California Tire Dealers Assn.-South
Granada Hills, Calif.
More recall feedback
This whole dispute between Bridgestone/Firestone Inc. and Ford Motor Co. can be explained by two simple facts:
Our industry seems to be in a state of denial. Tire failures happen every day all over the world. Every brand, every manufacturer experiences these sorts of problems, whether they're due to a road hazard or a tire defect. If they didn't happen commonly, why would we offer road hazard or manufacturer warranties?
The auto industry is aware of this and should be able to build vehicles that not only can withstand such common occurrences, but do it safely. The one and only vehicle apparently not capable of doing this at an acceptable level is the Ford Explorer.

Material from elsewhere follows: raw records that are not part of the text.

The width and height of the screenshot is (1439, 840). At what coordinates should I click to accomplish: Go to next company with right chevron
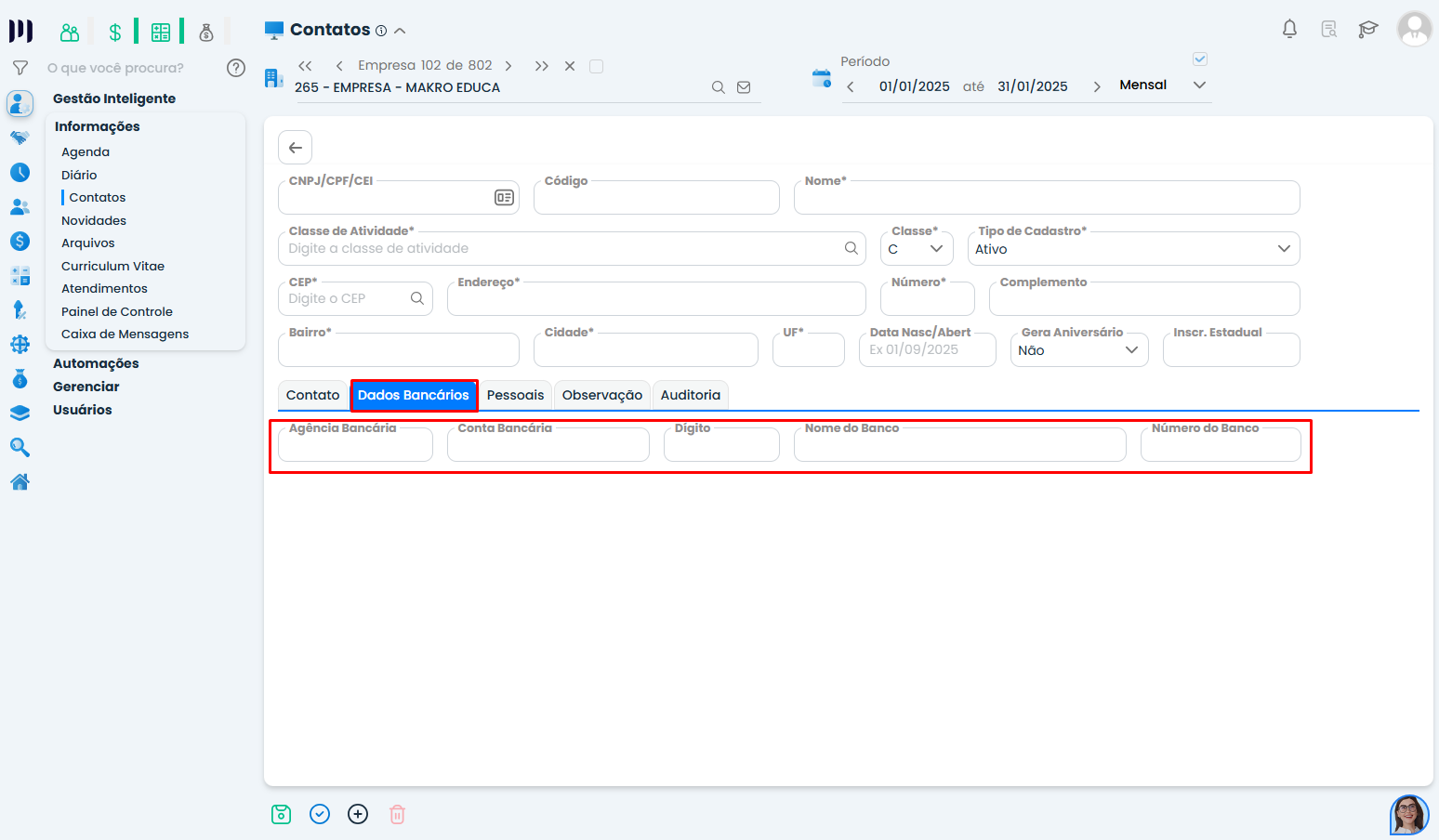point(508,66)
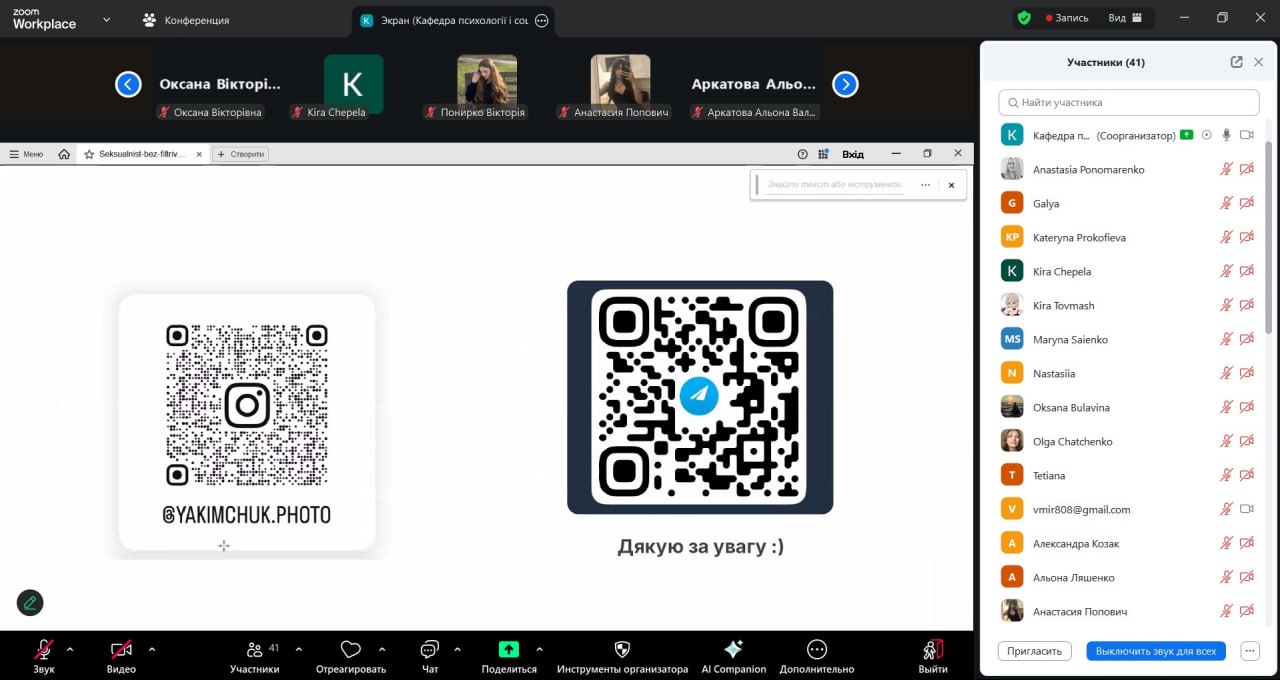This screenshot has width=1280, height=680.
Task: Open Host tools shield icon
Action: click(622, 649)
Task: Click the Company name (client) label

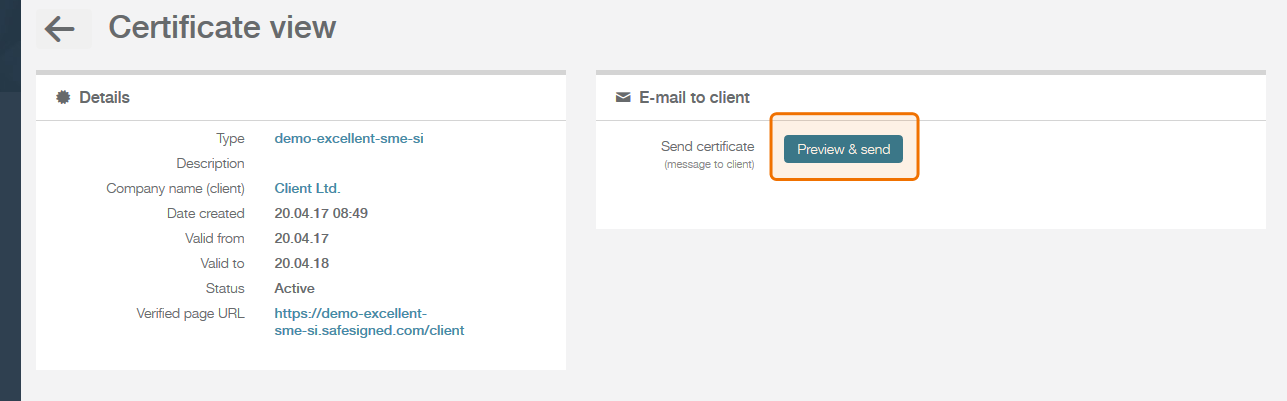Action: [176, 188]
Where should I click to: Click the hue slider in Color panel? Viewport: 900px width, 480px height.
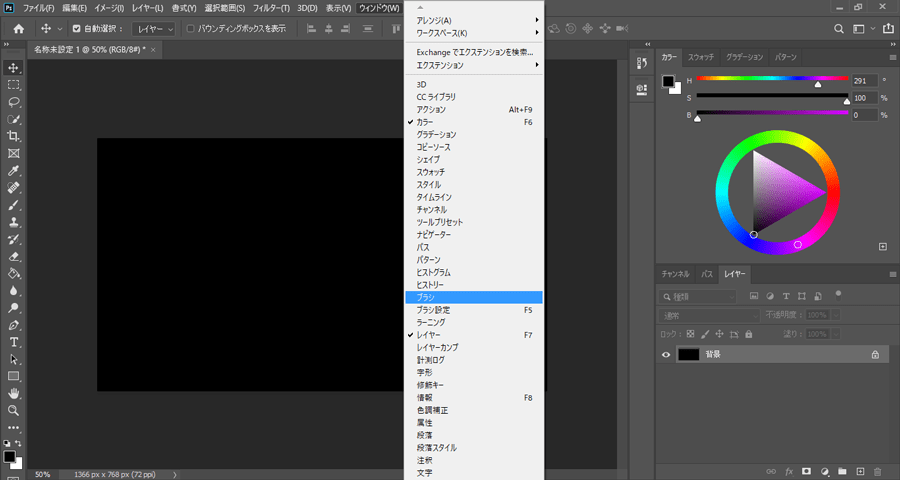(771, 80)
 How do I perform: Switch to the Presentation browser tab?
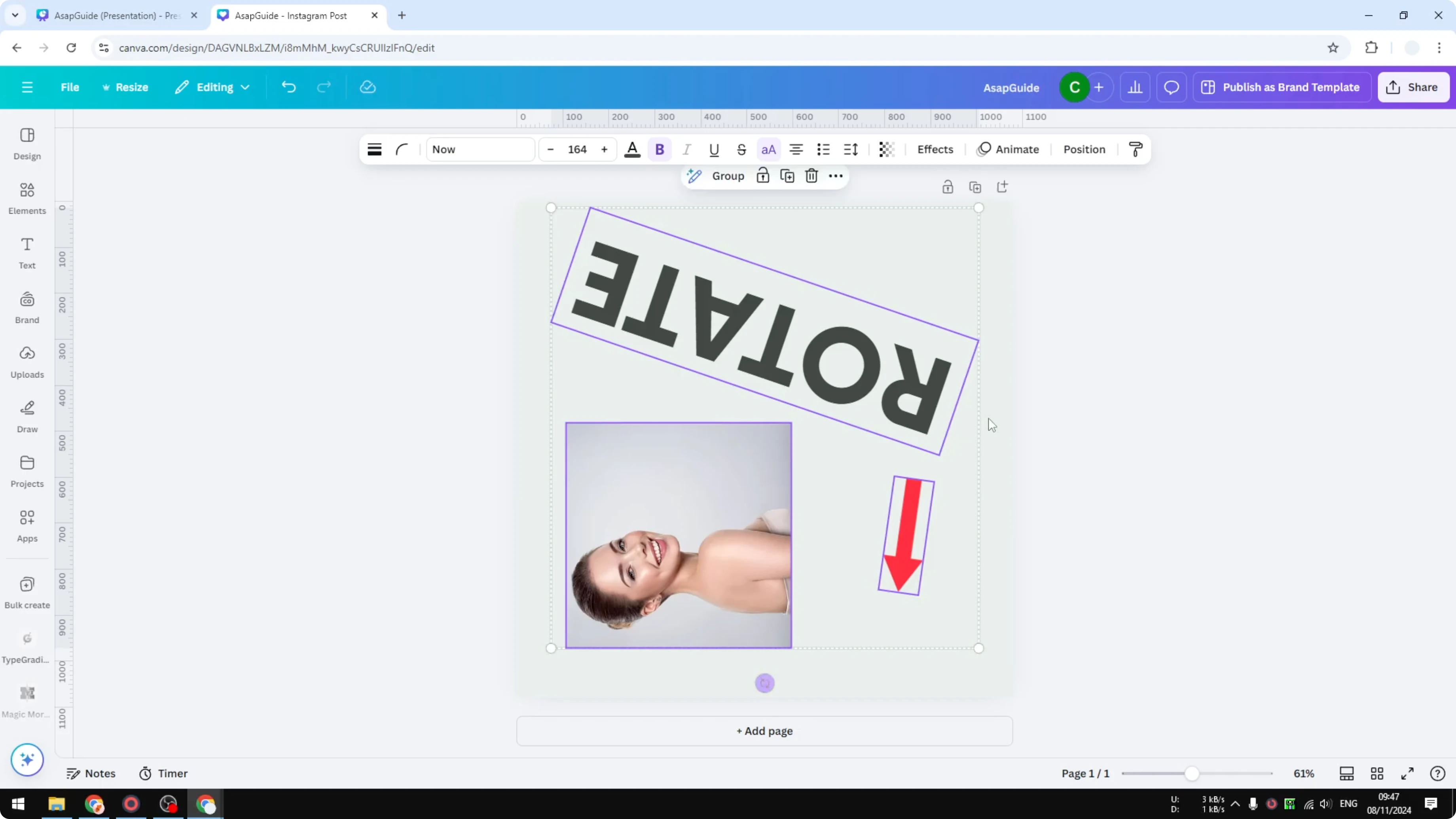[x=113, y=15]
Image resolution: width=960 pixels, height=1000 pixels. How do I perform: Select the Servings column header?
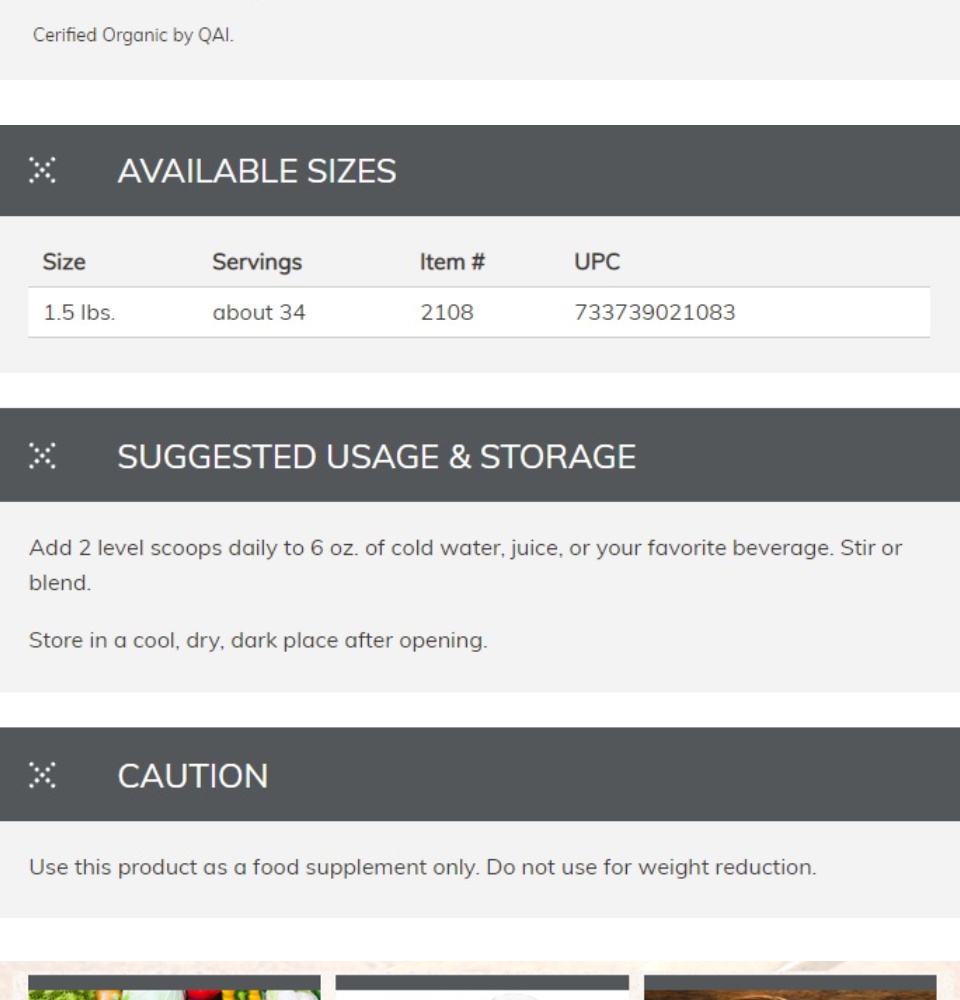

If Ford really was interested in the safety of the driving public, why would they offer to replace Firestone Wilderness AT tires-which have an adjustment rate of 15 per million-with a brand that has an adjustment rate of 124 per million? Blame shifting, not safety, appears to be Ford's major concern.
This is a company that refuses to even consider that the Explorer may be part of the problem. Real-world facts, real corporate denial. As a tire industry, we all should feel insulted by the head-turning and finger-pointing by Ford.
I happen to be the owner of two Ford products and have had excellent service from both. As a consumer, I urge Ford to stand up and take responsibility for the problem with its vehicle. We, as a tire industry, should pull together and demand it.
The blame game is waiting for its next victim and we know it won't be Firestone. There are very few Firestones left on the Explorer and it's going to be a long, hot summer.
Reed Tire & Service Center
Fort Smith, Ark.
My father and I own a new- and used-tire shop, selling almost all brands. Lately it has become harder to sell Firestone tires due to all the negative publicity.
Over the years, we have sold hundreds of sets of the Firestone ATX, ATX II and never once have experienced problems with them-only examples of consumer neglect.
I agree with someone's comment in the July 16 issue that virtually every customer who experiences a nail-hole puncture in his or her tires now is ready to argue that it blew out or is separating and that they want a new one. What a job Ford has done playing mind games with the motoring public.
I stand behind the Firestone brand and will continue to sell and uphold its selection of tires. Thanks Firestone!